2010年8月11日 更新

車いすロボットによる患者の移動支援

車いすロボット 生体情報センサ(表) 生体情報センサ(裏)
車いすロボット 生体情報センサ(表) 生体情報センサ(裏)

概要

(外来および入院)患者にとって,広い病院内での移動は肉体的・精神的に辛いことが多いです.そこで本研究では,患者が車いすロボットに乗って移動するシステムの構築を行っています.車いすロボットの移動に必要な環境情報をR-GISから得ることにより,患者・病院スタッフと車いすロボットとが位置の概念を共有することができます.

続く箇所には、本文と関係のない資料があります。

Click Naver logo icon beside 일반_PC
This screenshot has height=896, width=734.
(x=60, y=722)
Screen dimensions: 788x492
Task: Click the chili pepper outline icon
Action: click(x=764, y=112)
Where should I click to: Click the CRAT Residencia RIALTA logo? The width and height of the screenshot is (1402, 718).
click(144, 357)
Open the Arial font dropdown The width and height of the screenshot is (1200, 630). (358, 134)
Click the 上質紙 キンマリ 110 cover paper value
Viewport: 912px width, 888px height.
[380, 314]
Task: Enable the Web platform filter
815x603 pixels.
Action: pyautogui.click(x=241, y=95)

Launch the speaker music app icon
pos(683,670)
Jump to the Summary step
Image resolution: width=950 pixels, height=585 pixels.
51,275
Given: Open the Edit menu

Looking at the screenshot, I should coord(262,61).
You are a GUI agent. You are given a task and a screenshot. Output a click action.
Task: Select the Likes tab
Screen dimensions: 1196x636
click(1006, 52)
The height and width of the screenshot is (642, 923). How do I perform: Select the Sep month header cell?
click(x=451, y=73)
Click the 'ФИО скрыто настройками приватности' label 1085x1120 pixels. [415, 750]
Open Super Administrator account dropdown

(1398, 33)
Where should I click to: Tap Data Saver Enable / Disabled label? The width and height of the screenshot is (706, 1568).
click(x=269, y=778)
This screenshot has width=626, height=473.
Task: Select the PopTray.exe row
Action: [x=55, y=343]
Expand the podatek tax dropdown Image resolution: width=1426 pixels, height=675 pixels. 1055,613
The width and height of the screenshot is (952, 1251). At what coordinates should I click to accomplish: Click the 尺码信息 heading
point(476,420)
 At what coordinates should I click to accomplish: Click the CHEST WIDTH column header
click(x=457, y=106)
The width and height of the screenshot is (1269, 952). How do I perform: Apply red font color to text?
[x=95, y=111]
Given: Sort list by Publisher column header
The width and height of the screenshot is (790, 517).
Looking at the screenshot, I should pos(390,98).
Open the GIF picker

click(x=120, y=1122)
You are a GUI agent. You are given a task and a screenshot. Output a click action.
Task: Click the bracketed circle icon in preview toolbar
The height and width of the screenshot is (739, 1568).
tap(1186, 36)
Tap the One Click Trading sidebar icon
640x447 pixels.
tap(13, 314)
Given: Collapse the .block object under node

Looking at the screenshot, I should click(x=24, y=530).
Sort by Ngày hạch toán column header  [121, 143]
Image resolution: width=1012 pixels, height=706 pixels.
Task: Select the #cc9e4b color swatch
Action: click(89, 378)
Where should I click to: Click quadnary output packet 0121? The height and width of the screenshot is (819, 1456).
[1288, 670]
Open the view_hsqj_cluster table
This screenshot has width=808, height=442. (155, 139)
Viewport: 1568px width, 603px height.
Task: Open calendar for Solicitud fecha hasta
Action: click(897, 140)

近年は,車いすロボットに搭乗する患者に装着してもらう生体情報計測装置の開発を行いました.この装置を患者に装着してもらうことにより,車いすロボットでの移動時に患者の容態が急変したときにすぐに病院スタッフに通知することができる.これにより,患者・病院スタッフともに安心して患者がひとりで移動することが可能になります.

関連研究者


関連予算


主な研究発表

  1. 家永 貴史, 千田 陽介, 有田 大作, 木室 義彦, 長谷川 勉, 諸岡 健一, 剣持 一, 田上 和夫, 橋爪 誠,
    病院環境の情報構造化による車いすロボットサービスとその評価,
    日本ロボット学会誌,
    Vol.27,
    No.8,
    pp.53-60,
    2009.10.

成果報告デモ(2010/07/30)

近日中に動画をアップ予定

概要

2010年7月30日にリーガロイヤルホテル小倉で開かれたロボット産業振興会議総会にあわせて,成果発表およびデモを行ないました.まず,九州大学大学院医学研究院の諸岡准教授が成果発表を行ないました.また,福岡県の麻生知事,北九州市の北橋市長,安川電機の津田社長をはじめとした総会参加者に対してデモを行ないました.デモでは患者が乗った車いすロボットが決められた経路を行ったり来たりしました.このとき,患者は生体情報計測装置を身につけているので,離れた場所でも生体情報を見ることができることを示しました.
麻生福岡県知事にデモ 北橋北九州市長にデモ
福岡県の麻生知事(中央),安川電機の津田社長(知事の左奥)にデモの説明 北九州市の北橋市長(右)にデモの説明

報道


公開デモ(2010/03/31)



概要

2010年3月31日に九州大学病院で公開デモを行いました.デモのシナリオは以下のとおりです.
  1. 患者が車いすロボットに乗る
  2. 患者の診察券を車いすロボットの肘置きのICタグリーダにかざす
  3. 患者が次に行くべき場所(目的地)がわかる
  4. 現在地から目的地に行くための環境情報をR-GISサーバから取得する
  5. 目的地に移動する
  6. 患者が車いすロボットから降りる
このとき,患者は生体情報計測装置を身につけているので,遠隔地(たとえば,ナースステーション)でも生体情報をモニタリングできます.
また,車いすロボット制御用ソフトウェアおよびR-GISサーバはすべてRTミドルウェアを利用して構築されています(動画の途中で数多くの四角が線で結ばれている画面が写りますが,これはRTミドルウェアのRTコンポーネントを接続した図です).